WHAT YOU WILL DO: Everything from the "Task: Open a" line to the final line of the listing should be written out exactly. Skip the pictures.

= Beginning of Section =

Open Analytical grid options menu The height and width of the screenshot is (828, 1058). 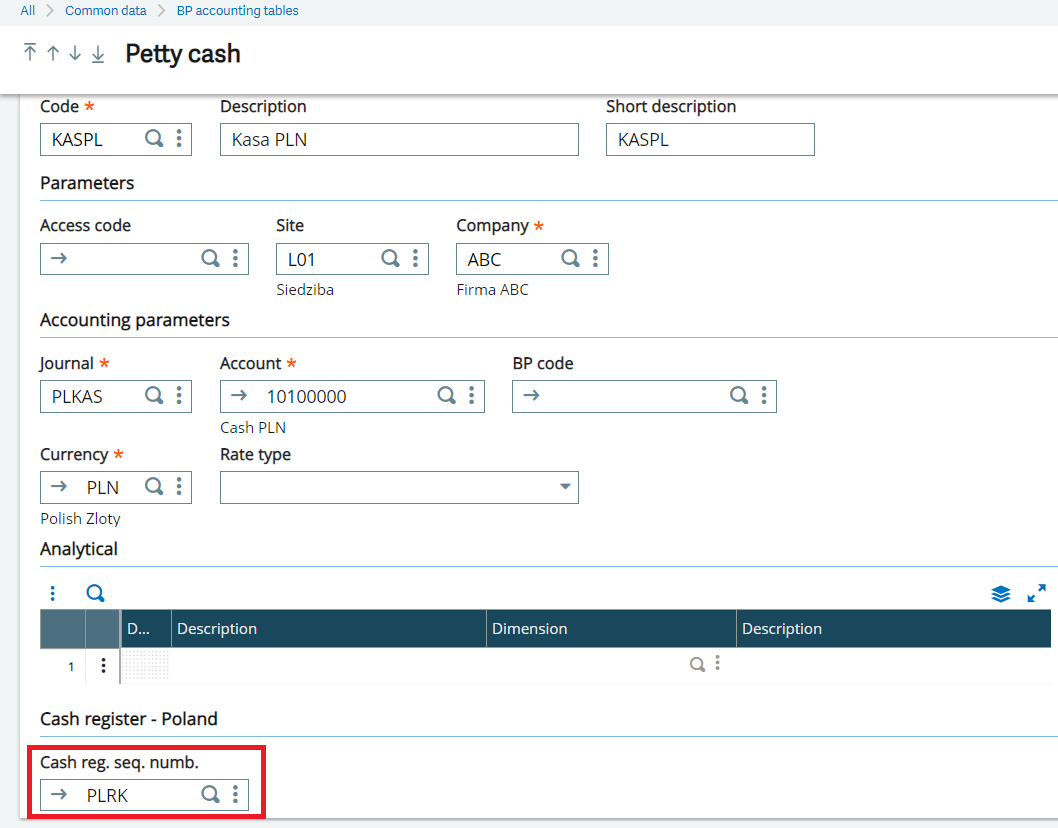[53, 594]
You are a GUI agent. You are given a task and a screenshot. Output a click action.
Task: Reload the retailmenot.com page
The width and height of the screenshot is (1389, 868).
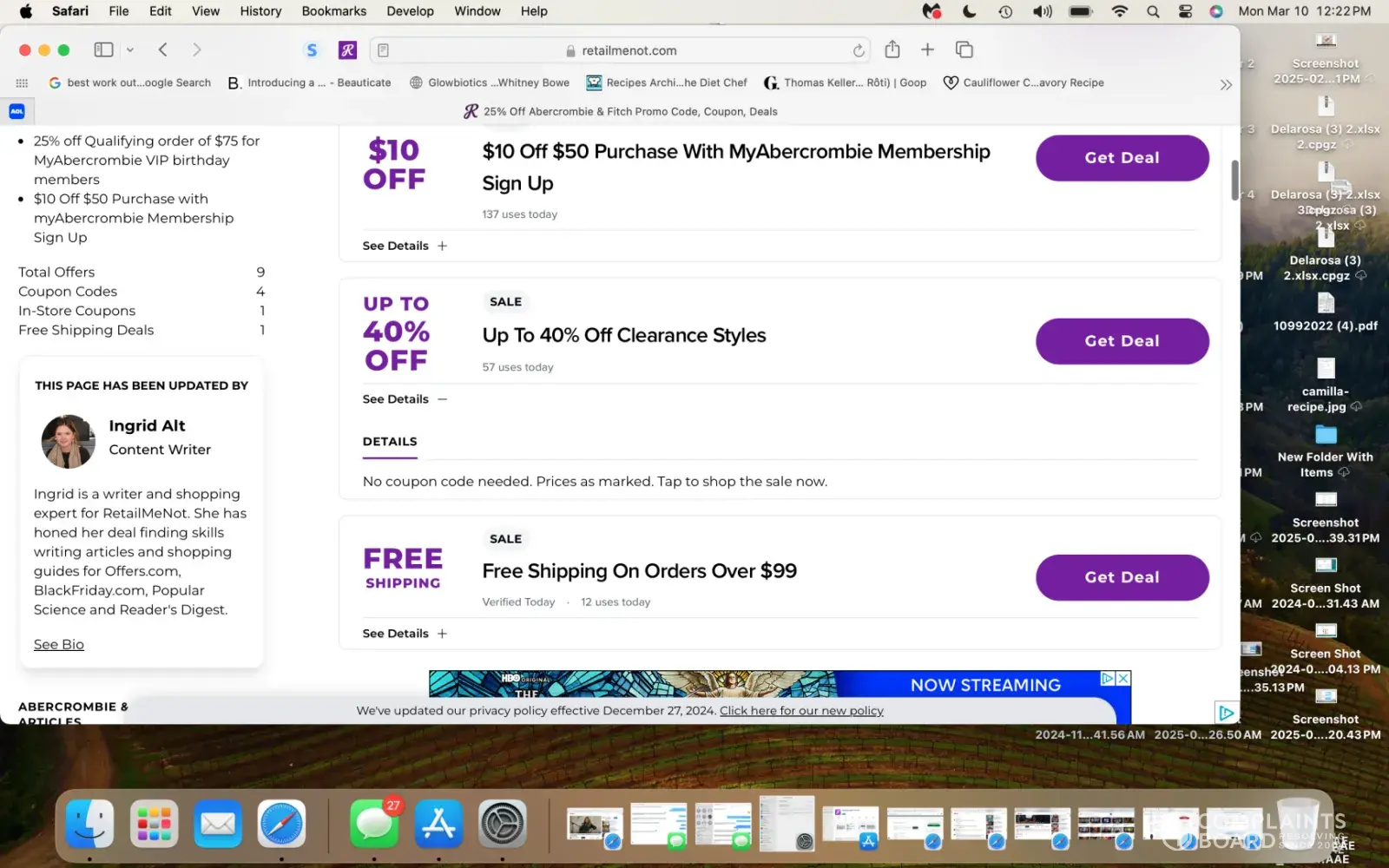tap(859, 50)
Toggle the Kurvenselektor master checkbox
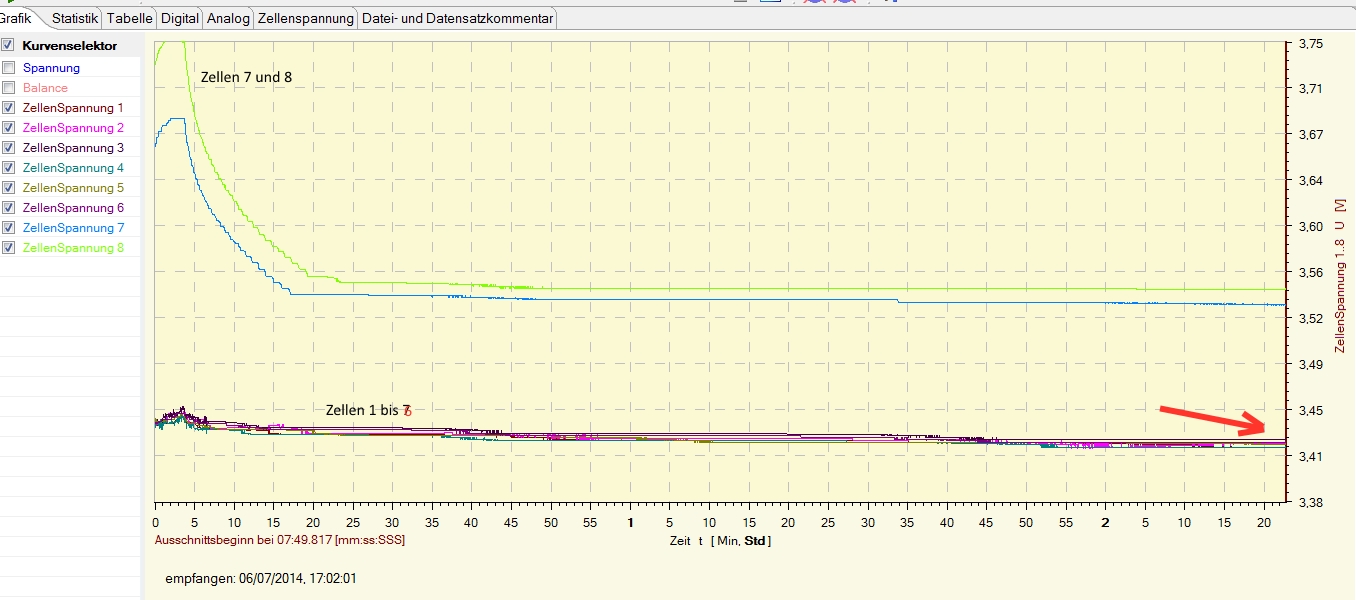The image size is (1356, 600). click(8, 45)
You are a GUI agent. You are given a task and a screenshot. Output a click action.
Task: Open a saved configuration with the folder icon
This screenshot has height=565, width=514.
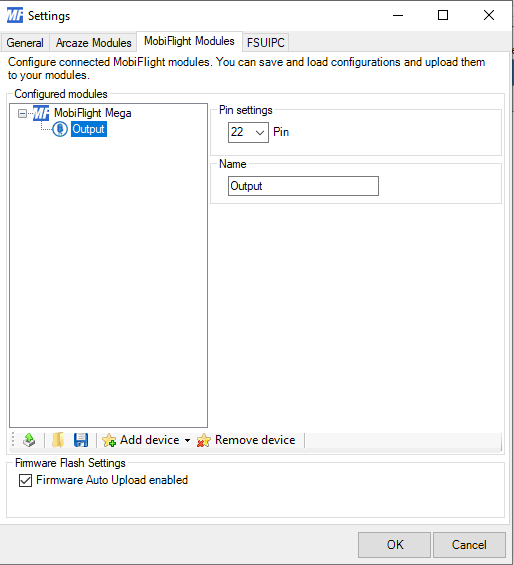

= End of Section =

ANSWER SECTION:
Task: Open a saved configuration with the folder icon
This screenshot has height=565, width=514.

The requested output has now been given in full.